**What this task involves**
Your whole answer should be the number of lines in the material below that include the word "hamburger".
::::::
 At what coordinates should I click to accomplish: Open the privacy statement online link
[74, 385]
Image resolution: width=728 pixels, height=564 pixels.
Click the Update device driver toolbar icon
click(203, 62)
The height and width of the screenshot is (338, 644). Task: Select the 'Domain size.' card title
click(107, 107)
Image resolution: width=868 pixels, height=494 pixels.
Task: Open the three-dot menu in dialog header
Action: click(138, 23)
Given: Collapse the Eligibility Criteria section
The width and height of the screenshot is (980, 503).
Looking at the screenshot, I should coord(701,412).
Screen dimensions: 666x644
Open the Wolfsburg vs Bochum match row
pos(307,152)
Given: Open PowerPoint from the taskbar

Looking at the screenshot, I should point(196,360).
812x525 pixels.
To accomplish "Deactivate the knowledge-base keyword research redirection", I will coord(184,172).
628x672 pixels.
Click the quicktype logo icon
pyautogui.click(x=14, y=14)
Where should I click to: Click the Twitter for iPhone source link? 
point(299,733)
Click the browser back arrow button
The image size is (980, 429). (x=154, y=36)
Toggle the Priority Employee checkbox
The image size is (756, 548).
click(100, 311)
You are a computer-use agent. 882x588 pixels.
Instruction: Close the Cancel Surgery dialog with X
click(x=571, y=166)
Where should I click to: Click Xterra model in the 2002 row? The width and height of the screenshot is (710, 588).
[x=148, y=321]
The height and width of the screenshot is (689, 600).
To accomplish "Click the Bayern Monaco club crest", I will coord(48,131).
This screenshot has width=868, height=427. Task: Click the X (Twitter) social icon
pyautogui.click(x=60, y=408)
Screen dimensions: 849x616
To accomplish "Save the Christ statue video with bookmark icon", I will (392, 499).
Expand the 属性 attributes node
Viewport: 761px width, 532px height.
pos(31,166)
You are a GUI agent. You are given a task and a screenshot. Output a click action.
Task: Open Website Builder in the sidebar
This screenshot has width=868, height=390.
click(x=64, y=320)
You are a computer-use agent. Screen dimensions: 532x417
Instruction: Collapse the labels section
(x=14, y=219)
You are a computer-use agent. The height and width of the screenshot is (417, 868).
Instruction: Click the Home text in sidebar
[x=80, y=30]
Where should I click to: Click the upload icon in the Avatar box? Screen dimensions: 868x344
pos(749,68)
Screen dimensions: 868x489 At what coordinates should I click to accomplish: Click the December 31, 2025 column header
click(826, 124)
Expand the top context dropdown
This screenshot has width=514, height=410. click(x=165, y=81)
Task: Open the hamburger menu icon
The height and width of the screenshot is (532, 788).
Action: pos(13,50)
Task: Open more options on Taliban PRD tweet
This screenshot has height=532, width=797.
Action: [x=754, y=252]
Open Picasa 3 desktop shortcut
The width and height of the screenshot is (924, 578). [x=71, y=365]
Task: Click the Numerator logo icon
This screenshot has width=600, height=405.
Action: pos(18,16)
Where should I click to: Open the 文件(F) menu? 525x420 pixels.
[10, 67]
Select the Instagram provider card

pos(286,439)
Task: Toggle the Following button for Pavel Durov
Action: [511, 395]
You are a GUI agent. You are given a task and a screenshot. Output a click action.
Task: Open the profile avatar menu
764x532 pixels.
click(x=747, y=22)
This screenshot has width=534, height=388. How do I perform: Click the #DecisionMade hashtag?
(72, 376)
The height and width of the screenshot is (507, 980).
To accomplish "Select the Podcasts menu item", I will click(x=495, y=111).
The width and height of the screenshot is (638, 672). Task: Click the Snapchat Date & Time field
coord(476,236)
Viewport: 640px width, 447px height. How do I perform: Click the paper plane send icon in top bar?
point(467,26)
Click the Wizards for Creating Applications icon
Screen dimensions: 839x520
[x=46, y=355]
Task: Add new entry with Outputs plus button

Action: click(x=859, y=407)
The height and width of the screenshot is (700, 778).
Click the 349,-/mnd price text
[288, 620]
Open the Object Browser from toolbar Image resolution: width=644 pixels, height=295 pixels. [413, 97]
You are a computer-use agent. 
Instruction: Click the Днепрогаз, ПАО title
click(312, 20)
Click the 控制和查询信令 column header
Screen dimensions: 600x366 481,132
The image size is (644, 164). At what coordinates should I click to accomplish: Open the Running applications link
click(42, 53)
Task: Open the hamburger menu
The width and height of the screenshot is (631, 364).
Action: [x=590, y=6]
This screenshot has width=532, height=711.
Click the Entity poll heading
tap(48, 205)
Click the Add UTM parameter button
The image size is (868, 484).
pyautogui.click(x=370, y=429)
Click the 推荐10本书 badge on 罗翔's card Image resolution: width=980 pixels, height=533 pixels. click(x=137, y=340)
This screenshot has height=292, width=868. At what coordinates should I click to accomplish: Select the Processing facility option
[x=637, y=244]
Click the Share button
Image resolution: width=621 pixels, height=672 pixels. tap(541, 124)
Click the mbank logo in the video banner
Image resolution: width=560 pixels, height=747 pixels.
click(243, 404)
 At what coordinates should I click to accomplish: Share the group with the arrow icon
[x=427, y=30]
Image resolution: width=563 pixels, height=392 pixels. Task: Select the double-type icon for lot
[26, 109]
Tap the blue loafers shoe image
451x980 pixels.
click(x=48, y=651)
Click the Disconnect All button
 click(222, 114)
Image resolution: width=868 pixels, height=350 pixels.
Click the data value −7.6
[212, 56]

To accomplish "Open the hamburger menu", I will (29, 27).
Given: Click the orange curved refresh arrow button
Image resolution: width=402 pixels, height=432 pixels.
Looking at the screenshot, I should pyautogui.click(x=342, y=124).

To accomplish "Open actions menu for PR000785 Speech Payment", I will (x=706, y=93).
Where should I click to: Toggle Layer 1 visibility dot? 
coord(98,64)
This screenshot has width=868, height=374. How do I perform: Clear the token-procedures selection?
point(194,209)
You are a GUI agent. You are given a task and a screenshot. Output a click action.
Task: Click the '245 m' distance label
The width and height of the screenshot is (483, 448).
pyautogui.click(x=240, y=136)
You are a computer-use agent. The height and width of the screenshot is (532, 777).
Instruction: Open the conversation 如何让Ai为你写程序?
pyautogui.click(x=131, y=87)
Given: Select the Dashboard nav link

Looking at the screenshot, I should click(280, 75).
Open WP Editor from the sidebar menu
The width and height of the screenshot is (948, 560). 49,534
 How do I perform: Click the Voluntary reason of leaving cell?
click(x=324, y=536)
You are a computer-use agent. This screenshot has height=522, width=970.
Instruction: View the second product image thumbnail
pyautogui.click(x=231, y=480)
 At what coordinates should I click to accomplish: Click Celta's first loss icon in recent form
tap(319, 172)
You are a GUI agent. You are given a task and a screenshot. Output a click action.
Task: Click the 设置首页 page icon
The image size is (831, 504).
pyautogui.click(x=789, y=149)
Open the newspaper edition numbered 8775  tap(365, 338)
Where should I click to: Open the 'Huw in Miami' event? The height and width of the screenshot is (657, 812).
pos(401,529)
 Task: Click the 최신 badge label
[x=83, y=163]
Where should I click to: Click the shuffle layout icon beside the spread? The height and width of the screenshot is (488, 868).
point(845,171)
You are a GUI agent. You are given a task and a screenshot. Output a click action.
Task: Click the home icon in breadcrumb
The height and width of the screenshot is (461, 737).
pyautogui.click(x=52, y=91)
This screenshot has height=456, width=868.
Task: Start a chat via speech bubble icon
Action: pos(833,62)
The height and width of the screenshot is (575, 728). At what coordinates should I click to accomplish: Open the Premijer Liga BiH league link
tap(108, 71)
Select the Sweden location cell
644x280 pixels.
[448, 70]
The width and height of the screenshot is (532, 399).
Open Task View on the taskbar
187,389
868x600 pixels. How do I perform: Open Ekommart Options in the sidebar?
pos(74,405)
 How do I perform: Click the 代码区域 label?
::::::
**Exercise answer**
3